Seasonal Sights and Sounds

Posted on the 19 December 2022 by Steveawiggins @stawiggins

It’s listed as one of the top ten Christmas activities in Pennsylvania.  Koziar’s Christmas Village, located north of Reading and really out in the country, has been in business for 75 years.  Family owned and operated, it’s a walkthrough Christmas lights display.  I’ve been to many drive-through displays over the years, but on Saturday we went to this walk-through.  I wasn’t quite sure what to expect.  In the end, it was like many such attractions—lots of lights and painted plywood cutouts, flocked animals and dioramas with mechanically moving dolls.  What was truly impressive, however, was the number of people there.  Opening daily at 5 p.m., just as it’s getting dark, the sizable parking lot was already filling up at 4:30.  Walking through the display was essentially letting yourself by moved along by the crowds.  There were thousands of people there on Saturday night.

Getting into our car to head home, there were yet miles of cars backed up wanting to get in, and this was at 8:30.  Such sights of Christmas put us in holiday mode.  Seeing so many other people getting into the spirit of things was, in its own way, inspirational.  The next night—this being the weekend before the holiday itself—we attended the Christmas with the Celts concert at the Zollner Arts Center in Bethlehem.  Bethlehem prides itself on being “Christmas City,” founded, as it was, on Christmas Eve by the Moravians.  Christmas with the Celts is an annual show with different line-ups having in common live music, Celtic tunes, and Christmas.  The auditorium was pretty full, so I was glad for our masks.  They didn’t get in the way of the sounds of Christmas and a few stories from Ireland.

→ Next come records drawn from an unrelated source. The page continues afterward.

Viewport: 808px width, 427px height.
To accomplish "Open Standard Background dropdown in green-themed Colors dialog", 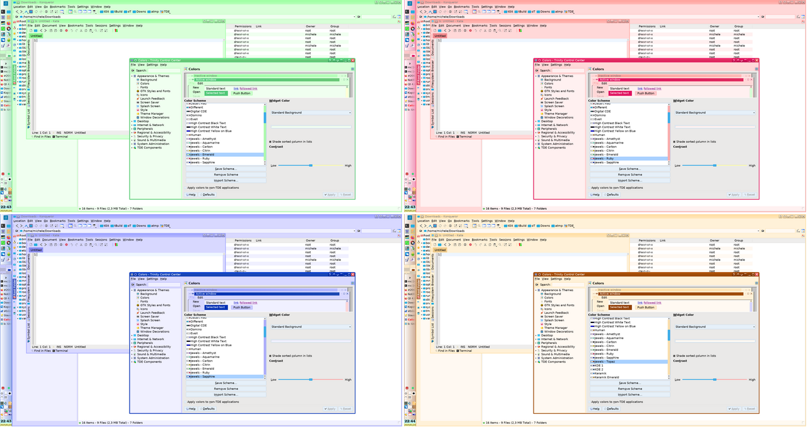I will pos(310,113).
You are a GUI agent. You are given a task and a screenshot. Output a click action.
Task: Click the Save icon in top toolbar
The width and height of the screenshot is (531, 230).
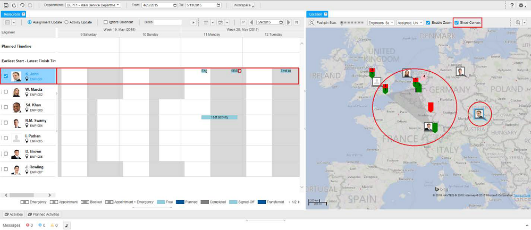click(x=6, y=5)
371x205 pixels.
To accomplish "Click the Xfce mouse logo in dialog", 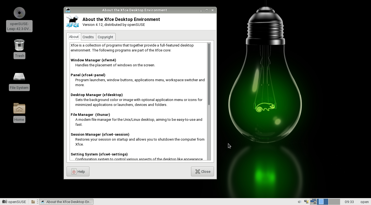I will point(72,22).
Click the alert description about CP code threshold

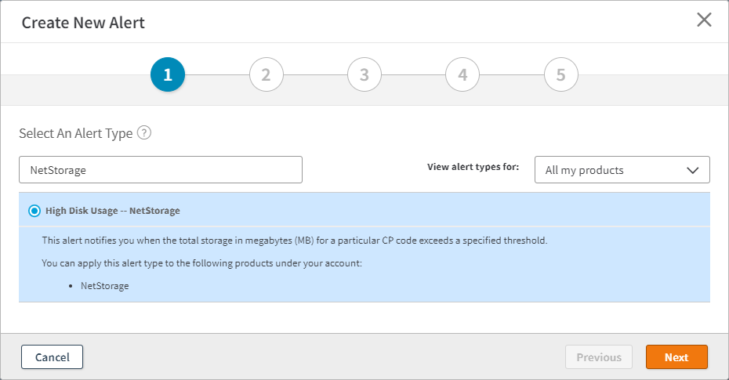294,240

The sights and sounds of Christmas are part of what make this time of year so memorable, and something to which we look forward each year, despite the shortness of the days and the coldness of the air.  There’s a hopefulness about the holiday season, an underlying awareness that things need not always be as they are now.  Just two days away, the winter solstice—the holiday of Yule in its own right—marks the slow turning point to longer days.  It means winter is just getting started, but the cold brings with it more and more light in compensation.  Holiday sights and sounds help us through this transition.  And maybe, if things go right, they won’t be just the same as before afterwards, they may be even better.